## What you have to do
Search the entries for the word "Task". Copy every line that holds it.

## The data

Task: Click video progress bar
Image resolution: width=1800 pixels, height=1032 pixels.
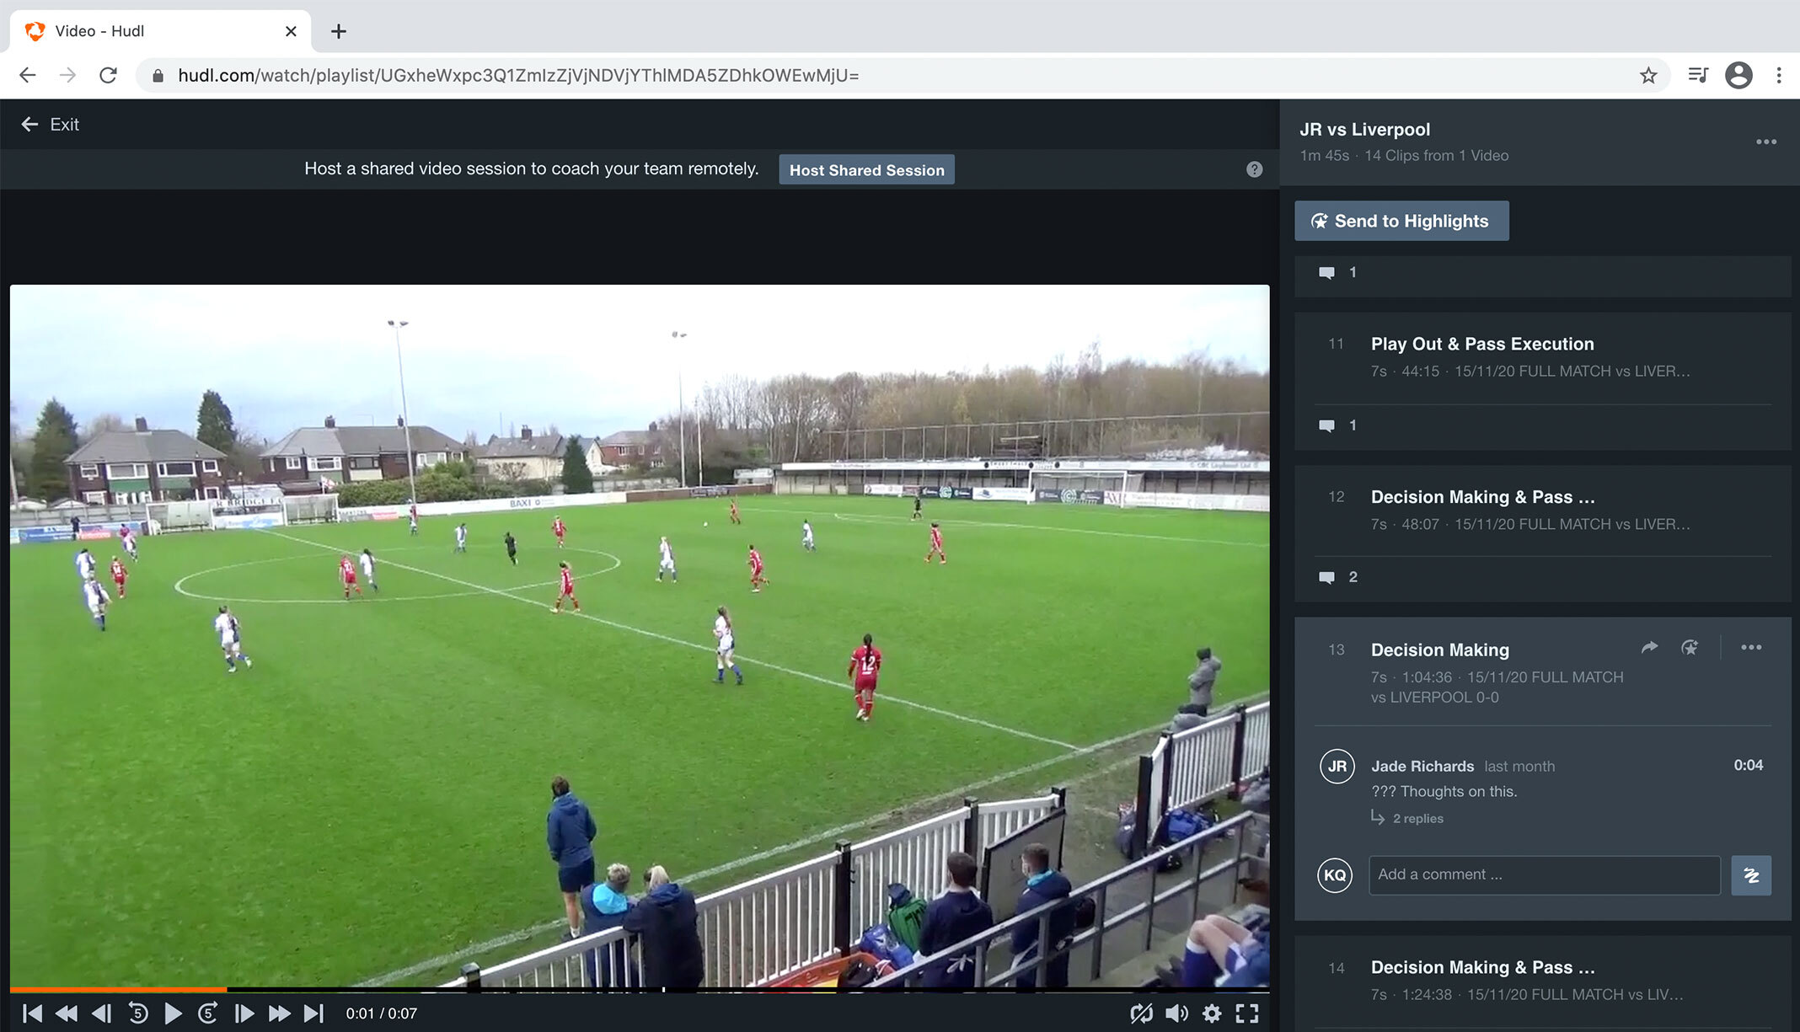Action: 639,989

...

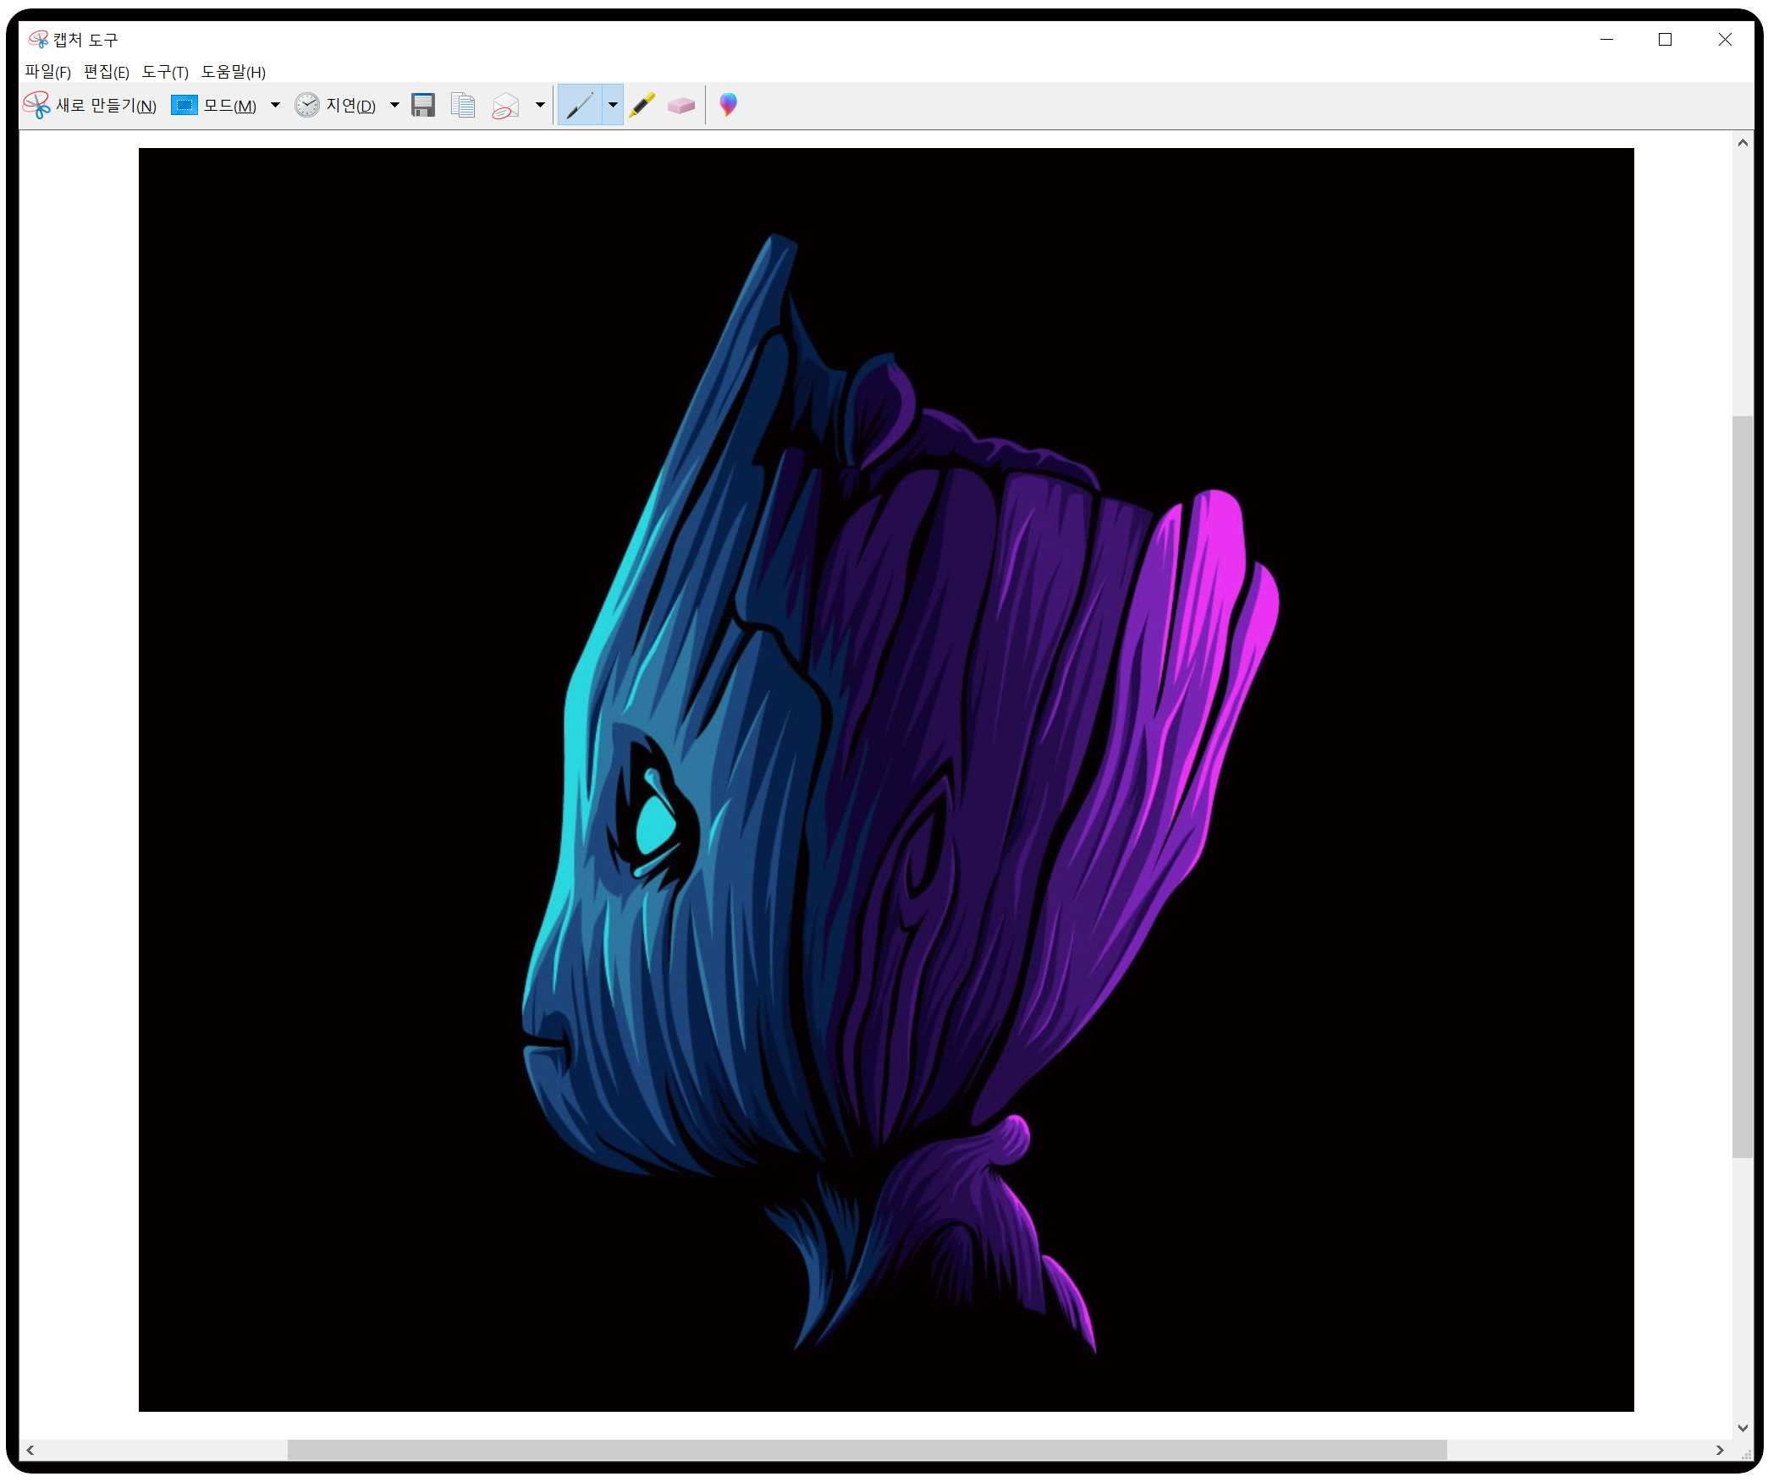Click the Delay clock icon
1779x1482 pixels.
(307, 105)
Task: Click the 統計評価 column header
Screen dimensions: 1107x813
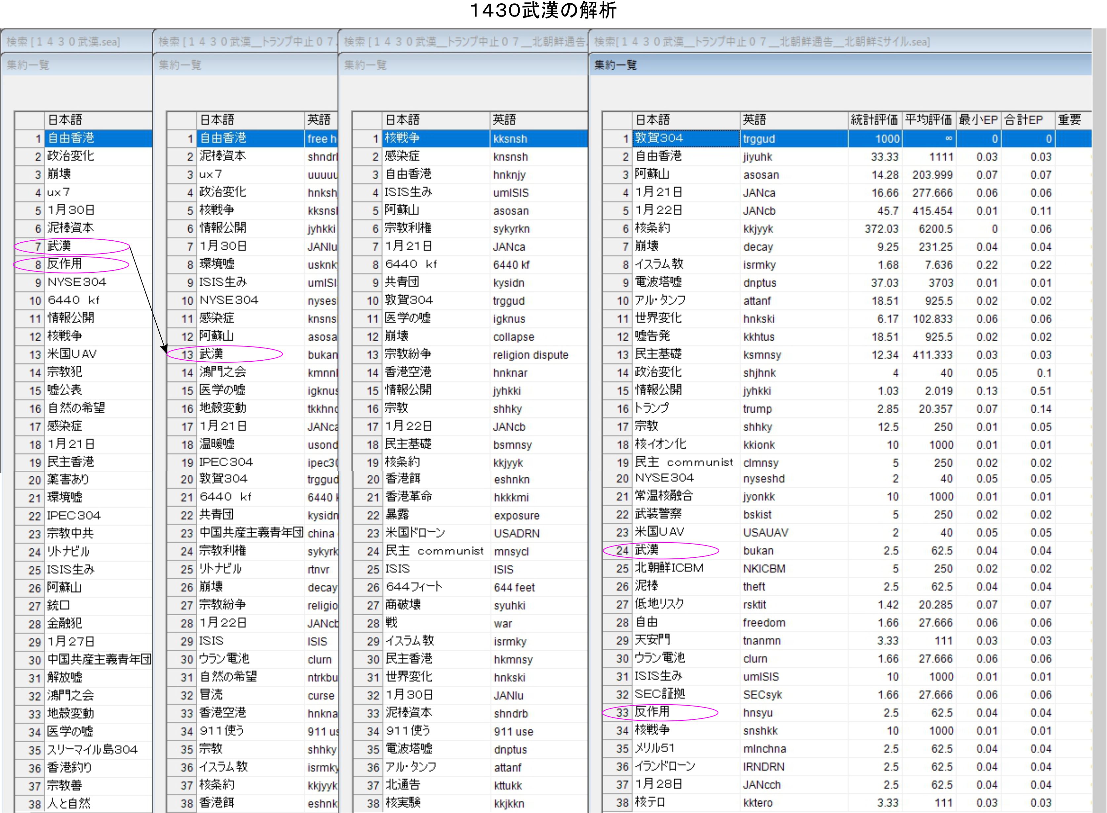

## Solved problem
Task: Click video progress bar
Task: Click the 統計評価 column header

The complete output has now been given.